Das Landgericht Wuppertal hat eine Rückgabe eines Elektroautos wegen deutlich zu geringer Reichweite für zulässig erklärt. Der Hersteller versprach eine Reichweite von bis zu 341 Kilometern, während das Auto bei einer Prüfung nur 282 Kilometer schaffte – ein Verlust von 18 Prozent.
Der Kunde hatte das Fahrzeug für 39.000 Euro gekauft und trat vom Vertrag zurück nach erfolglosem Nachbesserungsversuch beim Händler. Ein Sachverständiger stellte fest, dass die Traktionsbatterie überdurchschnittlich altert.
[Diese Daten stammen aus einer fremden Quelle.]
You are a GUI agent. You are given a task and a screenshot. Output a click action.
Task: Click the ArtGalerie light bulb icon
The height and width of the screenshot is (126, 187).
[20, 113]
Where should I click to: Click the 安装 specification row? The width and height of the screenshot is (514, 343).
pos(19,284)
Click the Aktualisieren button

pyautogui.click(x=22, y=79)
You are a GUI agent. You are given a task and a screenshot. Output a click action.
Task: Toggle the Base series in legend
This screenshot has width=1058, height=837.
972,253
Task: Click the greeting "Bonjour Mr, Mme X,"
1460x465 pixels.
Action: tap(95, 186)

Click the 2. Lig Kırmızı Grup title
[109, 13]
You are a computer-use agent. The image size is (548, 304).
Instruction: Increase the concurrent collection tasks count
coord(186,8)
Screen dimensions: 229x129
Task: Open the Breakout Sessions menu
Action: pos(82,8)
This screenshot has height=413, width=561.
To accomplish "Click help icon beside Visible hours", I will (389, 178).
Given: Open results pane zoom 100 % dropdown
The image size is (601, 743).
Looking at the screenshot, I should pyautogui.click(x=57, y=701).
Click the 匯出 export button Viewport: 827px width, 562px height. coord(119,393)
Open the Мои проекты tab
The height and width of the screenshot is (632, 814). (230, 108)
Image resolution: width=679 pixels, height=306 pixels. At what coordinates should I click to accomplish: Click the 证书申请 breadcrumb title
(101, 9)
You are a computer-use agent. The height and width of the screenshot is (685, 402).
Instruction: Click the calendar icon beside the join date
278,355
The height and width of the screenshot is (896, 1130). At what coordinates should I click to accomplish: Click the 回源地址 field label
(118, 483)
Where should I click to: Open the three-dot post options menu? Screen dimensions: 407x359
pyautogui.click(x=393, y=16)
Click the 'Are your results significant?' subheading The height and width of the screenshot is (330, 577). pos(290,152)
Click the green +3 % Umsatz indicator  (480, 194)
Das Gericht berücksichtigte, dass Akkus mit der Zeit an Leistung verlieren, aber nach Ansicht der Richter muss der tatsächliche Verlust von 18 Prozent deutlich über dem erwarteten Verfall liegen. Das Urteil griff auf die Rechtsprechung zu Verbrennerfahrzeugen zurück und legt nahe, dass eine Abweichung um mehr als zehn Prozent von den Herstellerwerten einen erheblichen Sachmangel darstellt.
Das Urteil hat wichtige Auswirkungen auf den Elektroautomarkt, da die Reichweite eines der wichtigsten Verkaufsargumente ist und entscheidend für den Eindruck des Fahrzeugs im Alltag. Es bedeutet jedoch nicht, dass jede geringere Reichweite automatisch zur Rückgabe berechtigt, sondern hängt von der Höhe der Abweichung, dem Zustand der Batterie sowie dem Fahr- und Ladeverhalten ab.